Task prompt -
Please retype the anomaly detection text below between "The proposed framework uses" and "for the evaluation.", inclusive.
#### Document segment
Anomaly detection is the detection of abnormal behaviour of a data point. A frequently used method for anomaly detection is forecasting using time-series data. A data point is classified as an anomaly when the squared difference between the predicted and actual value exceeds a predefined threshold [4]. In their extensive survey on anomaly detection, Chandola and Kumar [4] state that: “Defining a normal region that encompasses every possible normal behaviour is very difficult. In addition, the boundary between normal and anomalous behaviour is often not precise. Thus, an anomalous observation that lies close to the boundary can actually be normal, and vice versa.” (p. 3). Accordingly, it is very challenging to measure the classification performance (i.e. normal vs. anomalous) using (unannotated, real-world) data that has uncertainties with regards to what is considered as normal or anomalous.

2.4 Supplementary Methods Used in the Proposed Framework

The proposed framework uses the Wang and Mendel (WM) rule learning with k-means clustering. In this section, both methods will be presented, together with the performance measures we employed for the evaluation.
########
#### Data shown
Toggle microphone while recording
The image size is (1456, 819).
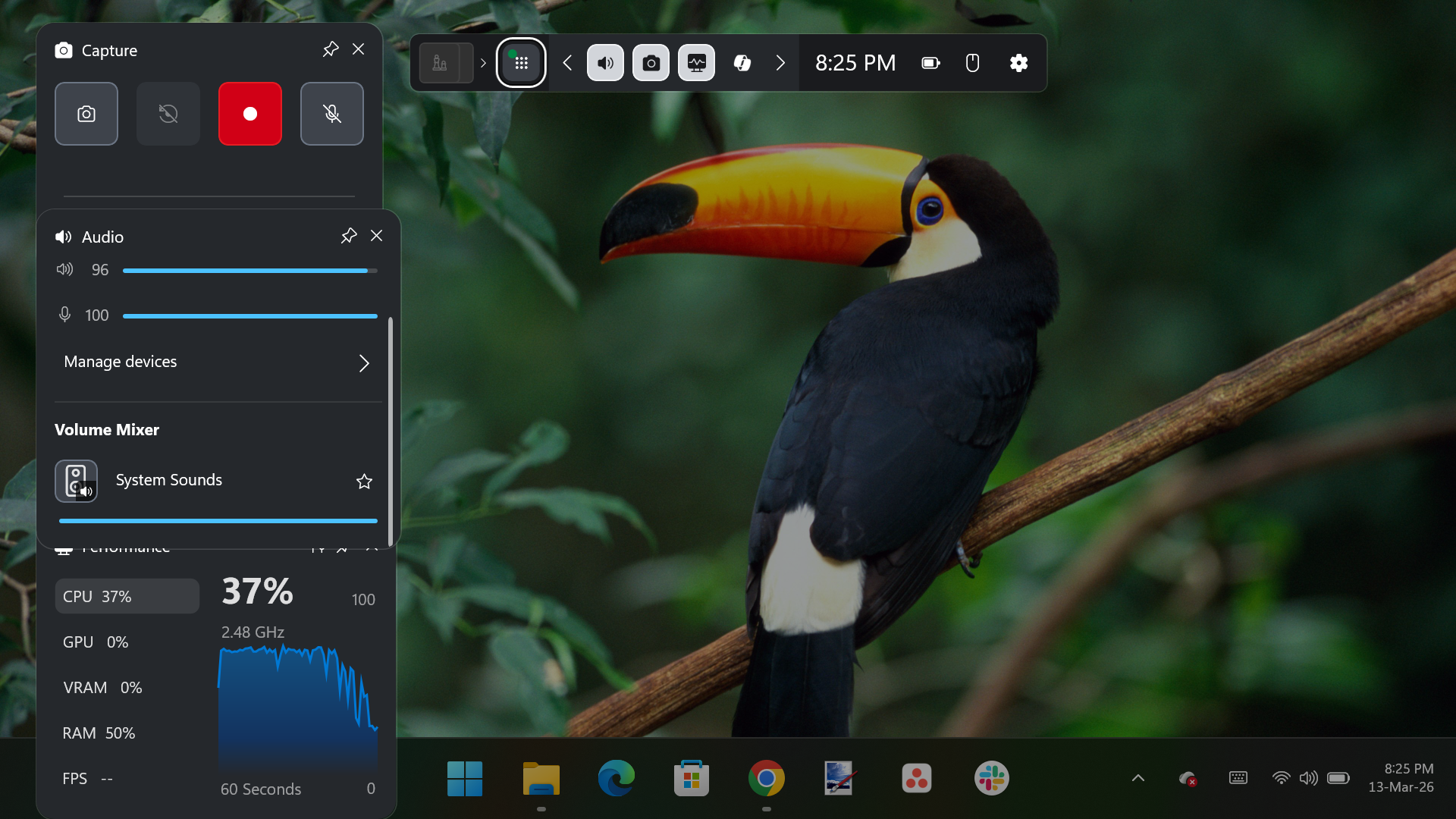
########
The output -
The proposed framework uses the Wang and Mendel (WM) rule learning with k-means clustering. In this section, both methods will be presented, together with the performance measures we employed for the evaluation.